• _ACTIVITY_: Transcribe exactly the lines that fall between the one holding "Parent View (67, 314)" and the one holding "Admissions (66, 289)", inclusive, from the entries below.

-=-=-=-=-

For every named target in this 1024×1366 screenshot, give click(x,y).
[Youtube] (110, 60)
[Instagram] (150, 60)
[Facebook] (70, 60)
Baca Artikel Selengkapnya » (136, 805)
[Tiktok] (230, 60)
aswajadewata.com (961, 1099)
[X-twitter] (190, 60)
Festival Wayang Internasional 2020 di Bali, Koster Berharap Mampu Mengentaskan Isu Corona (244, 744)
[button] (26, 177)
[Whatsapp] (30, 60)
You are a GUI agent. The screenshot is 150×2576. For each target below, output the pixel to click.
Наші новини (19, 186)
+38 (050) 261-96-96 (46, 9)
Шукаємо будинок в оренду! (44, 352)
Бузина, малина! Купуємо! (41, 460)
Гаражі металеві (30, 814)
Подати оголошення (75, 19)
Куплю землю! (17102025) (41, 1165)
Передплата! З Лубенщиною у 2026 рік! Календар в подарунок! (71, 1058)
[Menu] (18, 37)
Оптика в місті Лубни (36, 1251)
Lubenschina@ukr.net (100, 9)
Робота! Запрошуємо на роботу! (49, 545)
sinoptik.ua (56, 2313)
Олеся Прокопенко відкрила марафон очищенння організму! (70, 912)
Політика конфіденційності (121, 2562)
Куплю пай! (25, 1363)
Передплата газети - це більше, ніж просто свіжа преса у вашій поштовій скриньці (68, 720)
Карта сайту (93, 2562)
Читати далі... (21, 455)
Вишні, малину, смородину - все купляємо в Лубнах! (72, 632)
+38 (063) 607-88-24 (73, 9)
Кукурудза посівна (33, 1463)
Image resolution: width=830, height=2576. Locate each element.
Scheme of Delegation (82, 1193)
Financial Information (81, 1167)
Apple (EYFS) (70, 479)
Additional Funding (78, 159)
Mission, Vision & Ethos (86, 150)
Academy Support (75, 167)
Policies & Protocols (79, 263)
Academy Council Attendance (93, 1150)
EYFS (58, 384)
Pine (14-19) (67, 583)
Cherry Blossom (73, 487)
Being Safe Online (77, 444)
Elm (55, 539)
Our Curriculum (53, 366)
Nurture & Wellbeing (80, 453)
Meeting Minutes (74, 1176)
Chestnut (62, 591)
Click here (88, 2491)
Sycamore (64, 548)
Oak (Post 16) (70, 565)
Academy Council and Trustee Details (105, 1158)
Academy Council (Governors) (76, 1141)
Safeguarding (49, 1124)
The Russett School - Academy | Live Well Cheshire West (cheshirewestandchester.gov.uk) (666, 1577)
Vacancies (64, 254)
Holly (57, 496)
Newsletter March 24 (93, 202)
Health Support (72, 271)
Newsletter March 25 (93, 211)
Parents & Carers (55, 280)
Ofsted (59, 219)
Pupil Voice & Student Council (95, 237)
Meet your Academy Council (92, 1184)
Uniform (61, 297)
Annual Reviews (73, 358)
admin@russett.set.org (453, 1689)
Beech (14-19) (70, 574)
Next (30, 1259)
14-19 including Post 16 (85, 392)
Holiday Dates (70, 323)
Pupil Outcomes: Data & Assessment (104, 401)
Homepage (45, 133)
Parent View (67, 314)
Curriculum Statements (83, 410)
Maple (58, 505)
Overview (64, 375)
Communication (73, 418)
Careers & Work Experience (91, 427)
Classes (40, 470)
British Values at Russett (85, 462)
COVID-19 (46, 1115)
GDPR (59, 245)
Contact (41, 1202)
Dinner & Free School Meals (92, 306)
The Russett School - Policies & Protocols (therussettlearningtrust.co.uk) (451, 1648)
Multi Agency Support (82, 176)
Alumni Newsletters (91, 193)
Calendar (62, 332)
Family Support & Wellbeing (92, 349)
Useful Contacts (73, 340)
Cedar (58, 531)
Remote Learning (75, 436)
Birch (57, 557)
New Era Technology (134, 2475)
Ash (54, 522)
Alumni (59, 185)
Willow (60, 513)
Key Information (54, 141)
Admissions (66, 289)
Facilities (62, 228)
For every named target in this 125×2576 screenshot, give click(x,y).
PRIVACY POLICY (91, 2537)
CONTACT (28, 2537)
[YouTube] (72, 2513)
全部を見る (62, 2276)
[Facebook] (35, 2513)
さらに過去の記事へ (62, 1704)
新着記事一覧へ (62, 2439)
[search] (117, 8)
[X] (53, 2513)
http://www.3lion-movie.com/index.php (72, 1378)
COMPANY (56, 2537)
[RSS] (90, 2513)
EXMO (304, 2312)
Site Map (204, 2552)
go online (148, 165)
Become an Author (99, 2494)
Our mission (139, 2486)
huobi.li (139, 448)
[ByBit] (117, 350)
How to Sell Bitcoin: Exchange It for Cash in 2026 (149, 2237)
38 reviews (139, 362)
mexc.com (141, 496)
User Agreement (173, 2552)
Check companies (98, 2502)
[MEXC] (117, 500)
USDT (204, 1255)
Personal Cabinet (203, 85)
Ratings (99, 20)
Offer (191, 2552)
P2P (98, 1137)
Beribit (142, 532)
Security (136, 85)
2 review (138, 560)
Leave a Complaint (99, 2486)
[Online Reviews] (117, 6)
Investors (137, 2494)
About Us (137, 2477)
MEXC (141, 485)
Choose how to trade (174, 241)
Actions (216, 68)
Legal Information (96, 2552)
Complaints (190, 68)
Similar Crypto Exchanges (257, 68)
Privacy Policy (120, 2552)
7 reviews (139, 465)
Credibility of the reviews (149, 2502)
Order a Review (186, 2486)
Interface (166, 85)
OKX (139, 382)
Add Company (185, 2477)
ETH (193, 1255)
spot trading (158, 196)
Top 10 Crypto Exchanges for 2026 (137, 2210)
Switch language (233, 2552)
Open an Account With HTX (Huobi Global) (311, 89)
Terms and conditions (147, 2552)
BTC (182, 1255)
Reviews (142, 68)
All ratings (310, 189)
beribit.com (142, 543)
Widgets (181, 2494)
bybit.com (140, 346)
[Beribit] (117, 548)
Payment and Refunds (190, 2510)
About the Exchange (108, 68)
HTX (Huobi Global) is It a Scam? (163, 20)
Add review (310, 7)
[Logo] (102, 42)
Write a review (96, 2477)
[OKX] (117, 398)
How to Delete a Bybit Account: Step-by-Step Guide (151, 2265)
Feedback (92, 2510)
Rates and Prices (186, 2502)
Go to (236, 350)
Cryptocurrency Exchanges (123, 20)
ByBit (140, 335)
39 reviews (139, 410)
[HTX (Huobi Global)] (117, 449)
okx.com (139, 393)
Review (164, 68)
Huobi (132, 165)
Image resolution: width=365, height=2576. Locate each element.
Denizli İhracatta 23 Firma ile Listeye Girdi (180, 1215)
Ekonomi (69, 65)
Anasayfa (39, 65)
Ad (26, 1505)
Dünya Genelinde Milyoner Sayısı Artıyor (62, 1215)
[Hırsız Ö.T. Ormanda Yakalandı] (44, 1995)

-=-=-=-=-

• _REPLY_:
Parent View (67, 314)
Curriculum Statements (83, 410)
Maple (58, 505)
Overview (64, 375)
Communication (73, 418)
Careers & Work Experience (91, 427)
Classes (40, 470)
British Values at Russett (85, 462)
COVID-19 (46, 1115)
GDPR (59, 245)
Contact (41, 1202)
Dinner & Free School Meals (92, 306)
The Russett School - Policies & Protocols (therussettlearningtrust.co.uk) (451, 1648)
Multi Agency Support (82, 176)
Alumni Newsletters (91, 193)
Calendar (62, 332)
Family Support & Wellbeing (92, 349)
Useful Contacts (73, 340)
Cedar (58, 531)
Remote Learning (75, 436)
Birch (57, 557)
New Era Technology (134, 2475)
Ash (54, 522)
Alumni (59, 185)
Willow (60, 513)
Key Information (54, 141)
Admissions (66, 289)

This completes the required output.